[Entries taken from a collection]
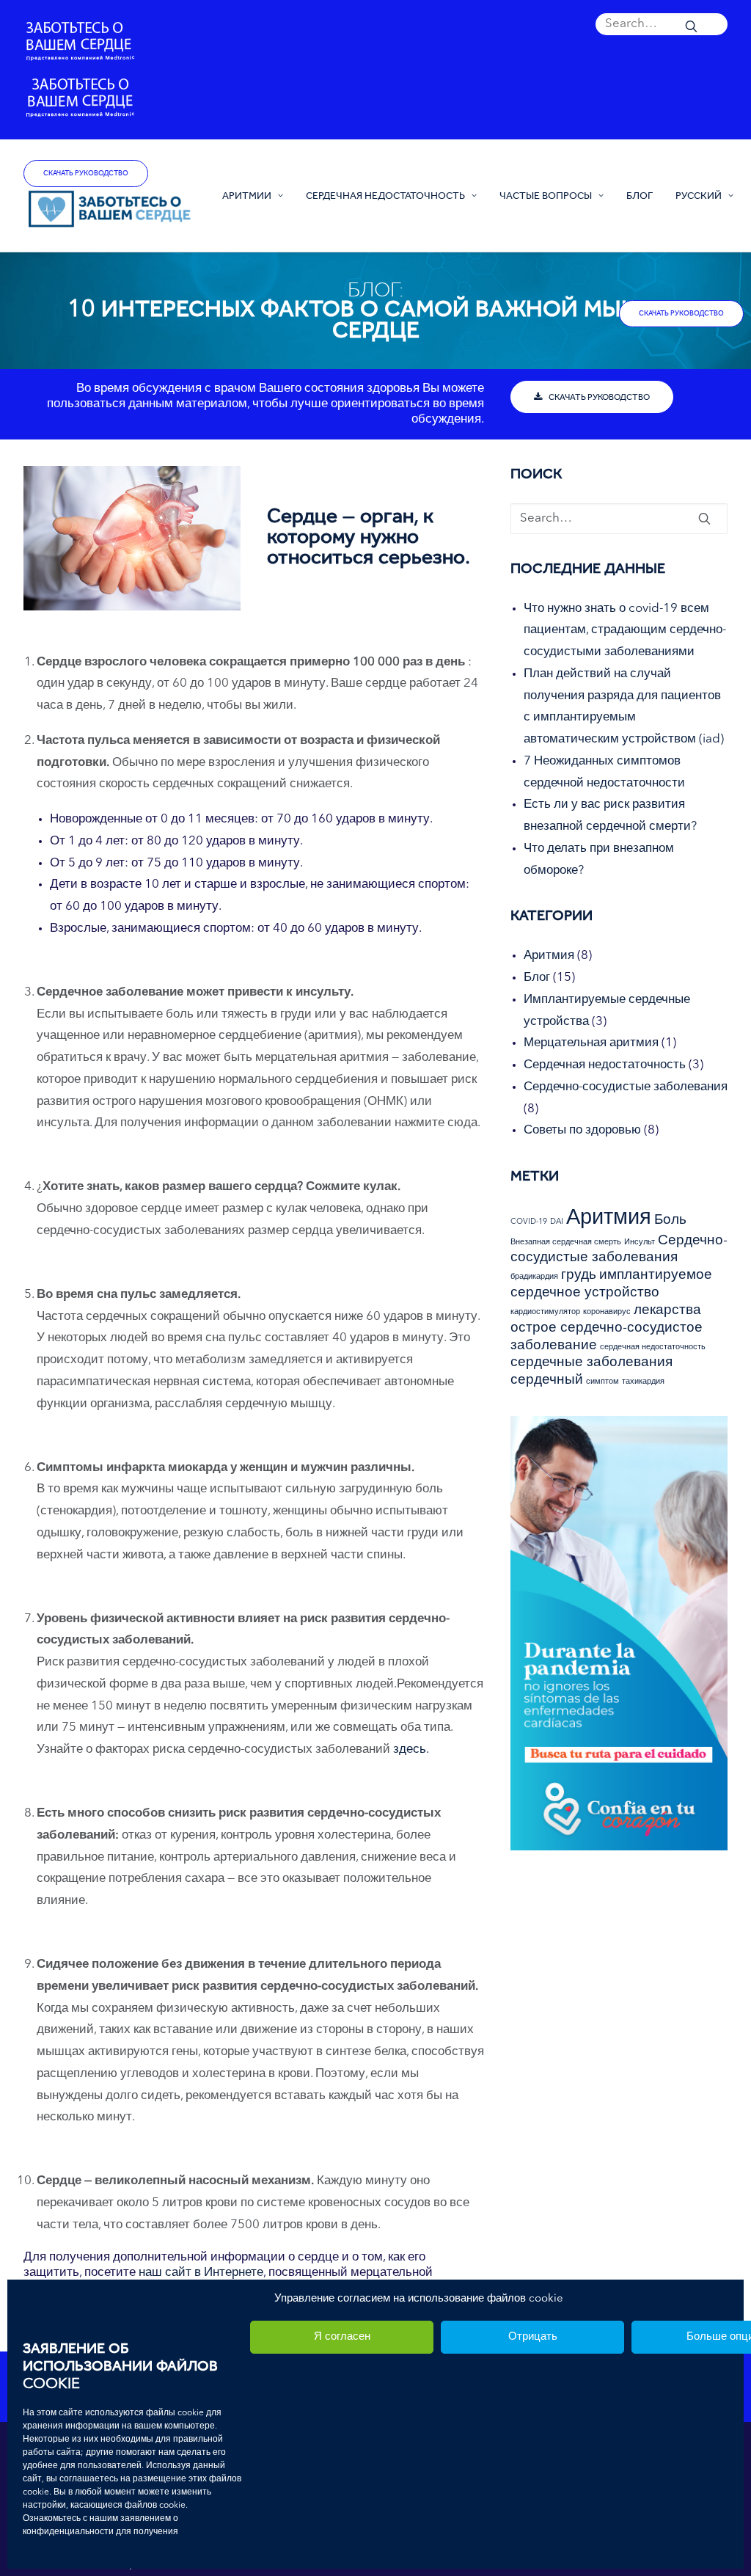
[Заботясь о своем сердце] (109, 210)
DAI (556, 1222)
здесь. (411, 1749)
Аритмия (549, 955)
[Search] (662, 24)
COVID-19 (528, 1222)
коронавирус (607, 1312)
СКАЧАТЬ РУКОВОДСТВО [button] (599, 397)
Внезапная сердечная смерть (565, 1242)
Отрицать (532, 2337)
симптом (602, 1382)
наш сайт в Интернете (201, 2272)
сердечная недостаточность (653, 1347)
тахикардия (643, 1382)
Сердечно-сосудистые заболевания (626, 1087)
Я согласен (342, 2337)
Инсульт (639, 1242)
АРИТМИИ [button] (246, 195)
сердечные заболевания (591, 1363)
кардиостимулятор (545, 1312)
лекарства (667, 1311)
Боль (670, 1220)
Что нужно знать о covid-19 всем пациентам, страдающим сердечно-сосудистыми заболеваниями (625, 630)
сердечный (546, 1380)
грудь (578, 1275)
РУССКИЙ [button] (698, 195)
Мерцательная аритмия (591, 1043)
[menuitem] (662, 28)
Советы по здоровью (582, 1130)
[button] (662, 28)
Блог (639, 195)
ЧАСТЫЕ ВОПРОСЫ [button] (545, 195)
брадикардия (534, 1277)
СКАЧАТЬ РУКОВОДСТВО (85, 173)
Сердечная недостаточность (605, 1065)
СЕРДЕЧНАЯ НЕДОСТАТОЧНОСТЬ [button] (385, 195)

TASK DESCRIPTION. Tally the lines above containing "РУКОВОДСТВО"; give only the number.

RESPONSE AREA. 2